The couple founded the Leon and Sylvia Panetta Institute for Public Policy in 1998 and both serve as the institute's directors. It is based at California State University, Monterey Bay, which he helped establish on the site of the former U.S. Army base, Ford Ord, where he served while he was in the Army from 1964-1966. According to his biography, "the Institute serves as a nonpartisan, not-for-profit study center for the advancement public policy, seeking in particular to attract thoughtful men and women to lives of public service."
As a first lieutenant, Panetta did have some experience with intelligence work.
A former Republican, Panetta, began his public career as a congressional aid, served in the Nixon administration as an assistant secretary of health, education and welfare and director of the U.S. Office for Civil Rights. He later served as executive assistant to New York Mayor John Lindsey. A lawyer, Panetta became a Democrat in 1971.
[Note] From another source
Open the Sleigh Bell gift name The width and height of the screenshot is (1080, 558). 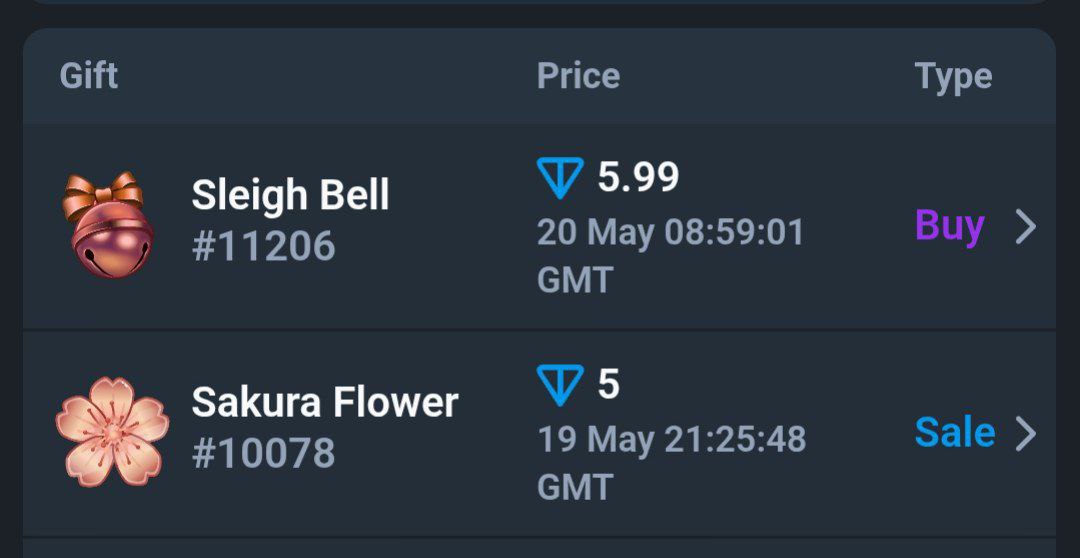(x=291, y=195)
In his long government career, he was "a very popular guy, a very steady hand, somebody who was able to get the job done without making a lot of enemies," said Ross Baker, a political scientist at Rutgers University. Baker said those traits should help Panetta overcome inevitable grumbling in the intelligence community.
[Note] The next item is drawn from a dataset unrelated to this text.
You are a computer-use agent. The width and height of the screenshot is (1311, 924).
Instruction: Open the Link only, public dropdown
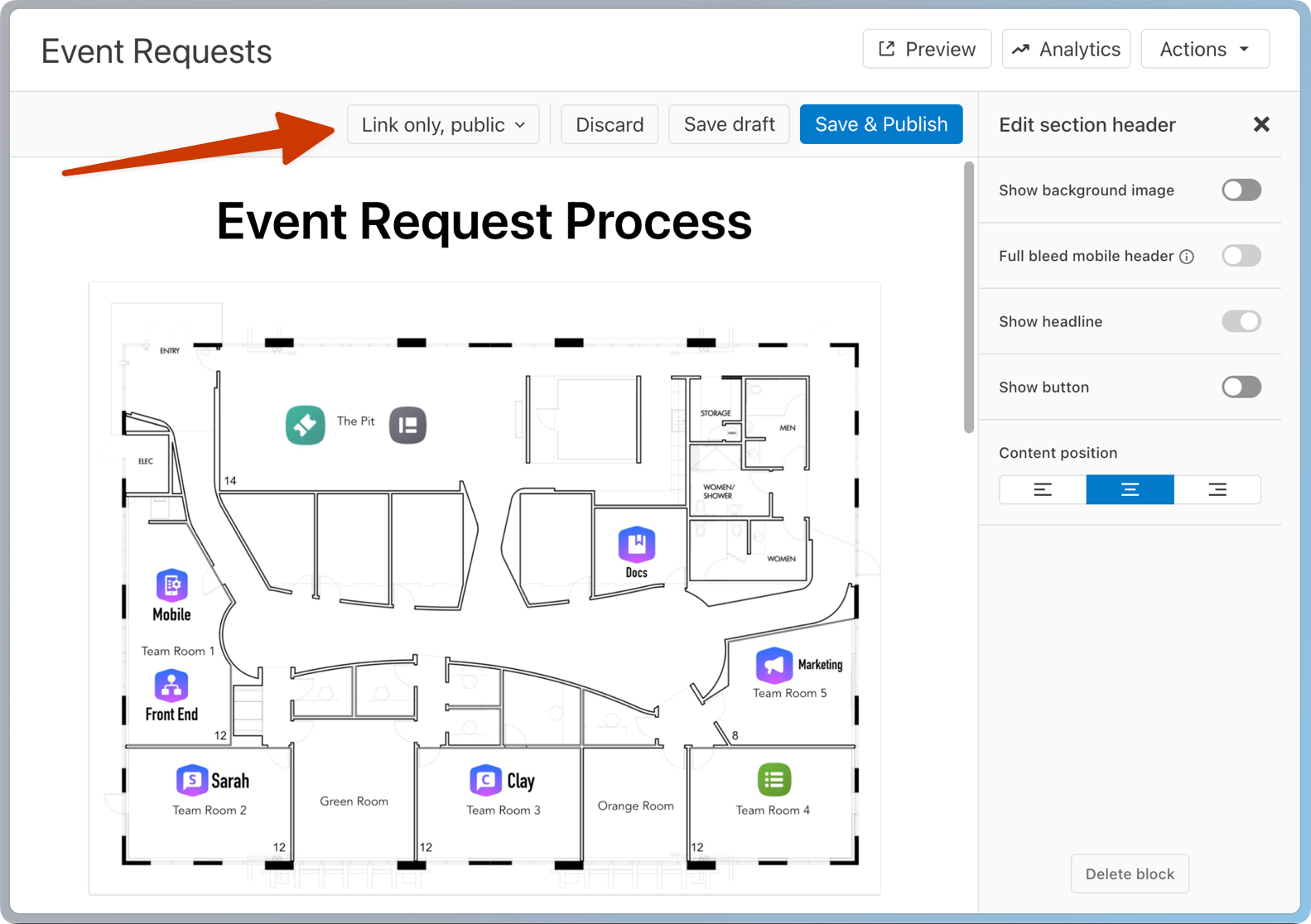click(x=443, y=124)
Not everyone was persuaded.
Fellow Californian Sen. Dianne Feinstein, set to chair the Select Committee on Intelligence, indicated that the choice caught her off guard.
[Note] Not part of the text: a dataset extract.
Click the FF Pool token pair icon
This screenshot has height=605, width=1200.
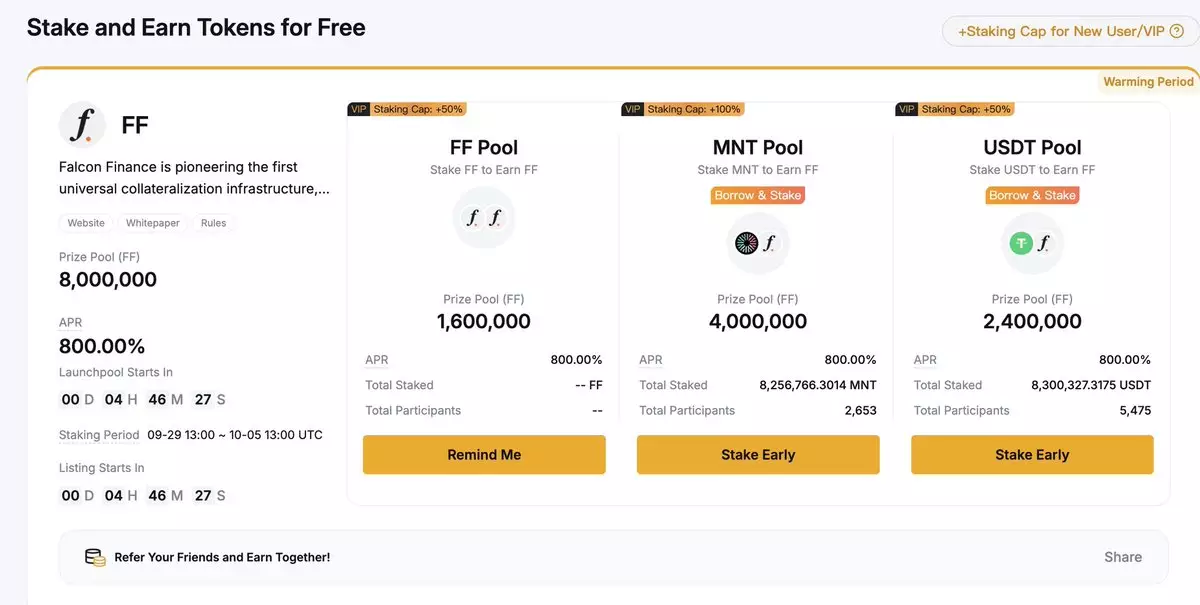(x=484, y=217)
"I know nothing about this other than what I read. My position has consistently been that I believe the agency is best served by having an intelligence professional in charge at this time," she said in a statement.
Sen. Feinstein told CBS News chief Washington correspondent Bob Schieffer that she was blindsided by the announcement.
"She told me she's not saying she won't vote against him, but it will be an uphill battle now to get him confirmed," Schieffer said.
If confirmed by the Senate, Panetta will take over at a trying time for the spy agency, tarnished by infighting and by intelligence failures in the run-up to the war in Iraq.
Also, the CIA chief no longer reports directly to the president but to the relatively new post of director of national intelligence. Obama has selected Retired Adm. Dennis Blair to head that post.
"Between the DNI and the director of central intelligence, it's harder and harder to figure out who's directing what," said Anthony Cordesman, a national security analyst at the Center for Strategic and International Studies who has an intelligence background.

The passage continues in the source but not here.